PHILADELPHIA, October 17, 2005 (LifeSiteNews.com) – A USA Today/CNN/Gallup Poll reveals that 88% of the US population believes that God had at least some hand in the creation of life. The poll also shows a distinct educational bias towards the atheistic view that God could have had nothing to do with the creation of life. This supports complaints by many that most institutions of higher learning are heavily biased against any religious understanding of the origins of life.

The poll says that although only 12% believe in the “random selection” theory of extreme Darwinism, college graduates are twice as likely as those with only a high school diploma to accept the natural-selection theory of evolution.

The poll was made public at a moment in the US where proponents of Intelligent Design theory – one that proposes the great complexity of the order of creation as evidence for an intelligent mind behind it – have been fighting for a reasonable footing in a public school system dedicated to the atheistic bias of pure Darwinism.

The fight is pinpointed in a Philadelphia federal trial which could decide that Intelligent Design (ID) could be presented alongside Darwinian evolution in public school science classes. The Dover Area School Board is defending its decision a year ago to require students to hear a statement on Intelligent Design before ninth-grade biology lessons on evolution. The statement says Charles Darwin’s theory is “not a fact,” has inexplicable “gaps,” and refers students to a textbook, “Of Pandas and People,” for more information.

Testifying for the board is biochemistry professor, Dr. Michael Behe, a leading scientific proponent of ID, and author of the 1996 best-seller, “Darwin’s Black Box.” Behe, a professor at Lehigh University in Bethlehem, Pa., says that of course students should be taught evolution because it’s widely used in science and that “any well-educated student should understand it.”
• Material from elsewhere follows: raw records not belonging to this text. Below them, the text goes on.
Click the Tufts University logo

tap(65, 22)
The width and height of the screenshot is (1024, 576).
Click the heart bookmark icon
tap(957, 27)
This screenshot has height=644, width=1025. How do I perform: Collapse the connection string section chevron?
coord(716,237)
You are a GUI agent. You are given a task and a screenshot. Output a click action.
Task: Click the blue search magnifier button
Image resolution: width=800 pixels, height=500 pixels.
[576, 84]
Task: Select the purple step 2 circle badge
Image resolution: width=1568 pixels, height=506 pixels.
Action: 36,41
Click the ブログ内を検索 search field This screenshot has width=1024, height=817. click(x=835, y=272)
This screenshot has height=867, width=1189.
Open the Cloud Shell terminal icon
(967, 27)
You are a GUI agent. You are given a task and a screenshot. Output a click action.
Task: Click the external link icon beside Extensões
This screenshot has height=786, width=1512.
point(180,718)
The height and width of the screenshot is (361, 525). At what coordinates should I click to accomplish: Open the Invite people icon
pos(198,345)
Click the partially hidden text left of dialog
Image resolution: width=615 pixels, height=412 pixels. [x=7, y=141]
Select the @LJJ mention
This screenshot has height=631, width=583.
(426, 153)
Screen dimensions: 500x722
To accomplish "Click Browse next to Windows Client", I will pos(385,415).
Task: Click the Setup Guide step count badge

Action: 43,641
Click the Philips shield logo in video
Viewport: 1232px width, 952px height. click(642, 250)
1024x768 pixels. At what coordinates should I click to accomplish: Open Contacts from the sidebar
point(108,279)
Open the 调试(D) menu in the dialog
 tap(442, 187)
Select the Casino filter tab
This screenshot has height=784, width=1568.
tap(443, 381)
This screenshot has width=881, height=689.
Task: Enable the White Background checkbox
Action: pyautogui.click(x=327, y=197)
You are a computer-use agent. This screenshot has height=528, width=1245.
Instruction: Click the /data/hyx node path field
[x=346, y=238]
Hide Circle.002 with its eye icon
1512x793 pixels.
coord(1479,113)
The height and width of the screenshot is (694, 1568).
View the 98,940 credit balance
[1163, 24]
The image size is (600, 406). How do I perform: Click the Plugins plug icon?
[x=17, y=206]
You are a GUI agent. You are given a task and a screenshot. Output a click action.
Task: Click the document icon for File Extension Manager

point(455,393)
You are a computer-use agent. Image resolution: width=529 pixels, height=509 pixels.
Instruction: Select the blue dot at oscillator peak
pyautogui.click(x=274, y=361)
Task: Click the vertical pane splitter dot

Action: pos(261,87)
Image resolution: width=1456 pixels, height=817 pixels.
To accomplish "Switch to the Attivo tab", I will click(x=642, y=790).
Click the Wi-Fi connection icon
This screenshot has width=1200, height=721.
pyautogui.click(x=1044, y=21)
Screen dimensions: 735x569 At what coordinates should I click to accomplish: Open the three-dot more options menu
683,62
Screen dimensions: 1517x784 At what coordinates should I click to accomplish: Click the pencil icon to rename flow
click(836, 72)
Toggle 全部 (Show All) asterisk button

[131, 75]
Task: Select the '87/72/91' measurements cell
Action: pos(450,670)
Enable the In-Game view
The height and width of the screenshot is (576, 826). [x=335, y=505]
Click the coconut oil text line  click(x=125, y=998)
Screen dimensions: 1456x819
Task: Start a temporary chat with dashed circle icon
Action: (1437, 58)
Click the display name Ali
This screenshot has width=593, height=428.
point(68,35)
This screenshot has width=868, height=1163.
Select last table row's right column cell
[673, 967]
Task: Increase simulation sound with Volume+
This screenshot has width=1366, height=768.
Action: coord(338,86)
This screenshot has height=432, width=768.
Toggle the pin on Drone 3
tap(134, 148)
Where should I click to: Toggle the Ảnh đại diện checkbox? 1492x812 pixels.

Behe wrote in an online article, “How can we decide whether Darwinian natural selection can account for the amazing complexity that exists at the molecular level?”

“Many scientists frankly admit their bewilderment about how (complex molecular systems) may have originated, but refuse to entertain the obvious hypothesis: that perhaps molecular machines appear to look designed because they really are designed.”

Behe wrote that he is “optimistic” that science will begin to consider ID, even if the support is “muted.””My reason for optimism is the advance of science itself, which almost every day uncovers new intricacies in nature, fresh reasons for recognizing the design inherent in life and the universe.”

Eight families have sued the Dover Area School Board contending that ID is religious in nature and that teaching it defies the separation of church and state.